Data items
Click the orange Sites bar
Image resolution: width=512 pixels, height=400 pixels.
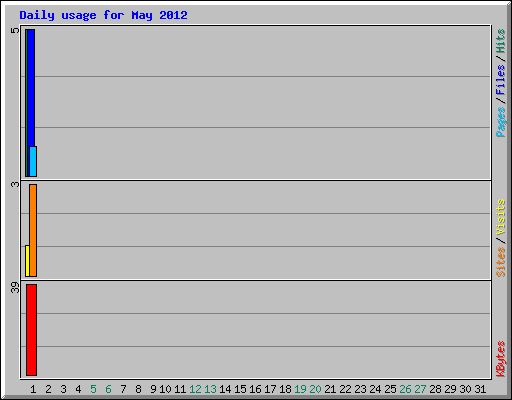(x=33, y=230)
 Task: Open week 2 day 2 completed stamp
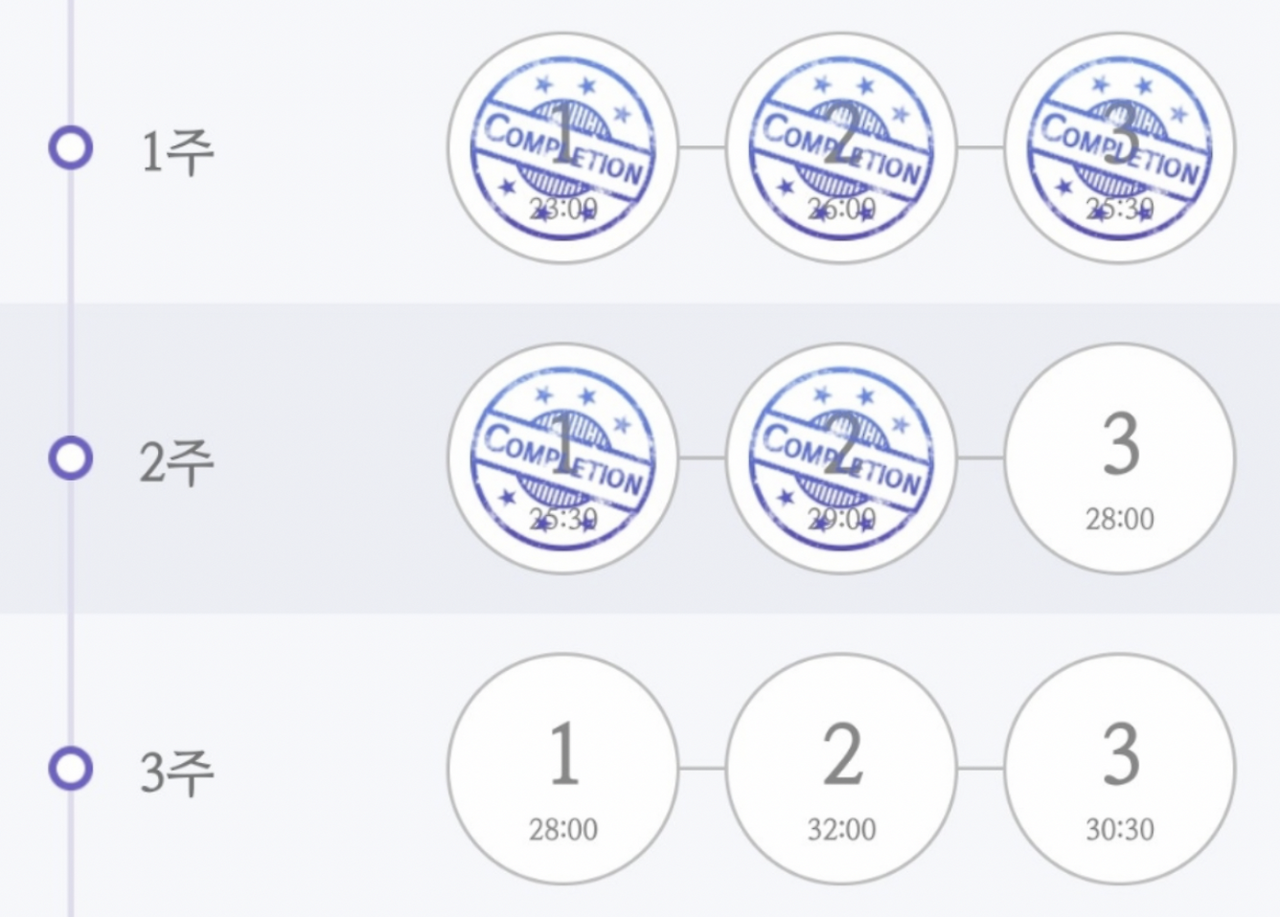(841, 458)
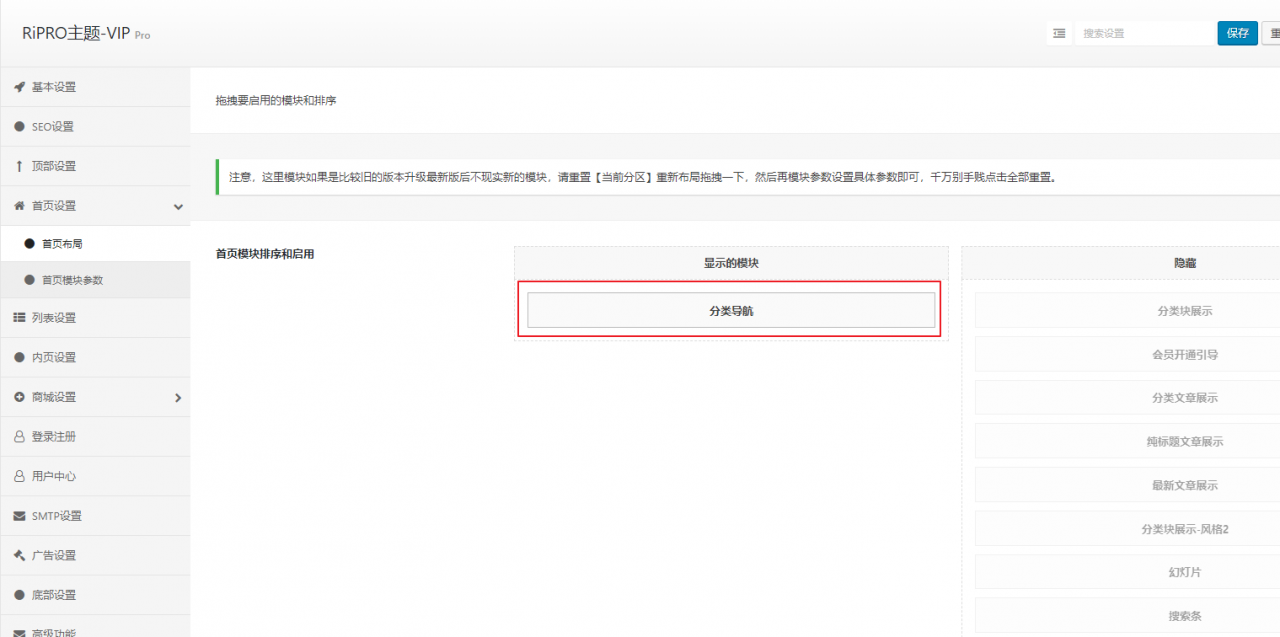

> **Direction**: Rescale the material above by rewriting every line with each coordinate in the answers multiplied by 2.45 and rounded to a whole number, with halves rounded up. Keep all other numbers unchanged, and leave the pictures out.

> **Completed task**:
Click the orange Sites bar
Image resolution: width=512 pixels, height=400 pixels.
(x=81, y=564)
 Task: Open week 2 day 2 completed stamp
(2060, 1122)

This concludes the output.